2. SUNDAY LEGISLATION: APPLICATION OF PRINCIPLE
EXAMPLE: A Sunday bill that proposes to legislate in regard to the Lord's day. If it is the Lord's day, we are to render it to the Lord, not to Caesar. When Caesar exacts it of us, he is exacting what does not belong to him, and is demanding of us that with which he should have nothing to do.
ARGUMENT: Would it answer the objection in that regard, if, instead of saying "the Lord's day," it would say, "Sunday"?
RESPONSE: No, because the underlying principle, the sole basis, of Sunday, is ecclesiastical, and legislation in regard to it is ecclesiastical legislation. Now, do not misunderstand this point. Even for a Sabbathkeeper, if a bill were in favor of enforcing the observance of the Seventh Day as the Lord's day, he/she should oppose it just as much as a Sunday legislation, for the reason that civil government has nothing to do with what we owe to God, or whether we owe anything or not, or whether we pay it or not. The words of Christ emphasize this point. At that time the question was upon the subject of tribute, whether it was lawful to give tribute to Caesar or not. In answering the question, Christ established this principle: "Render therefore unto Caesar the things which are Caesar's, and unto God the things that are God's." That tribute money was Caesar's; it bore his image and superscription; it was to be rendered to him. Now, it is a question of rendering Sabbath observance, and it is a perfectly legitimate and indeed a necessary question to ask right here: Is it lawful to render Lord's day observance to Caesar? The reply may be in His own words: Show me the Lord's day; whose image and superscription does it bear? - The Lord's, to be sure. A Sunday legislation declares itself to be the Lord's day. Then the words of Christ apply to this. Bearing the image and superscription of the Lord, Render therefore to the Lord the things that are the Lord's, and to Caesar the things that are Caesar's. It does not bear the image and superscription of Caesar; it does not belong to him; it is not to be rendered to him.
Again: take the institution under the word Sabbath: Is it lawful to render Sabbath observance to Caesar or not? Show us the Sabbath; whose image and superscription does it bear? The commandment of God says, it "is the Sabbath of the Lord thy God." It bears his image and superscription, and his only; it belongs wholly to him; Caesar can have nothing to do with it. It does not belong to Caesar; its observance cannot be rendered to Caesar, but only to God; for the commandment is, "Remember the Sabbath day, to keep it holy." If it is not kept holy, it is not kept at all. Therefore, belonging to God, bearing his superscription and not that of Caesar, according to Christ's commandment. It is to be rendered only to God because we are to render to God that which is God's, and the Sabbath is the Sabbath of the Lord thy God, Sabbath observance, therefore, or Lord's day observance, whichever you may choose to call it, never can be rendered to Caesar, And Caesar never can demand it without demanding that which belongs to God, or without putting himself in the place of God, and usurping the prerogative of God.
Therefore, if a bill were framed in behalf of the real Sabbath of the Lord, the seventh day and proposes to promote its observance, or to compel men to do no work upon that day, it should be oppose just as strongly as a Sunday observance bill, and it could be argued precisely upon the same principle, - the principle established by Jesus Christ, - that with that which is God's the civil government never can of right have anything to do.
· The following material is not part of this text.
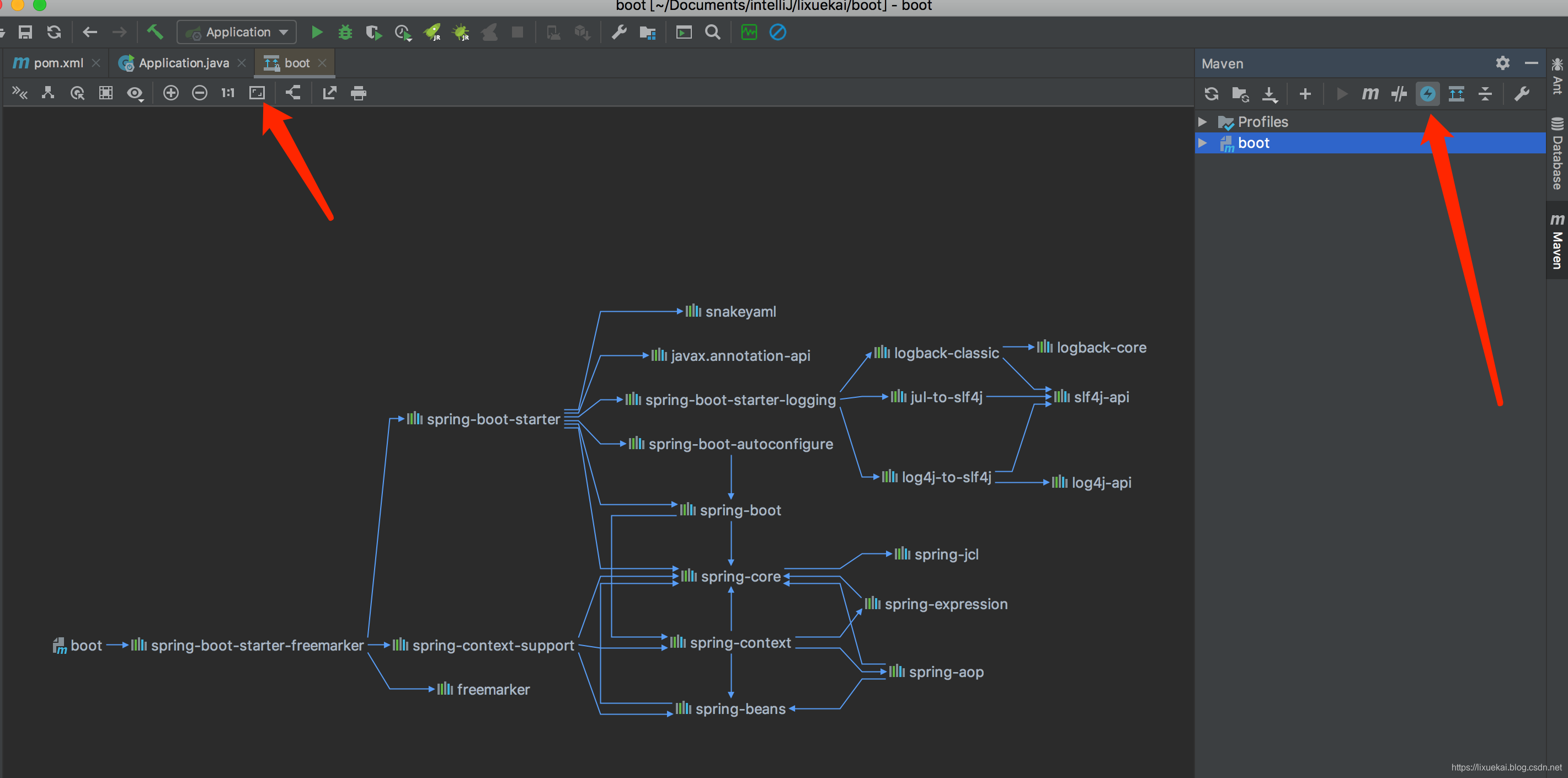Start debugging with the green bug icon
Screen dimensions: 1568x778
[x=345, y=32]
That duty rests solely between man and God and if any man does not render it to God, he is responsible only to God, and not to any man, nor to any assembly or organization of men, for his failure or refusal to render it to God and any power that undertakes to punish that man for his failure or refusal to render to God what is God's, puts itself in the place of God.
Any government which attempts it, sets itself against the word of Christ, and is therefore anti-Christian. There never was a Sunday law that was not anti-Christian, and there never can be one that will not be anti-Christian.
ARGUMENT: One should oppose all the Sunday laws of the country, then?
ARGUMENT: People should oppose all Sunday laws?
RESPONSE: Yes, people should have been against every Sunday law that was ever made in this world, from the first enacted by Constantine to any today or in the future; and people should be equally against a Sabbath law if it were proposed, for that would be anti-Christian, too.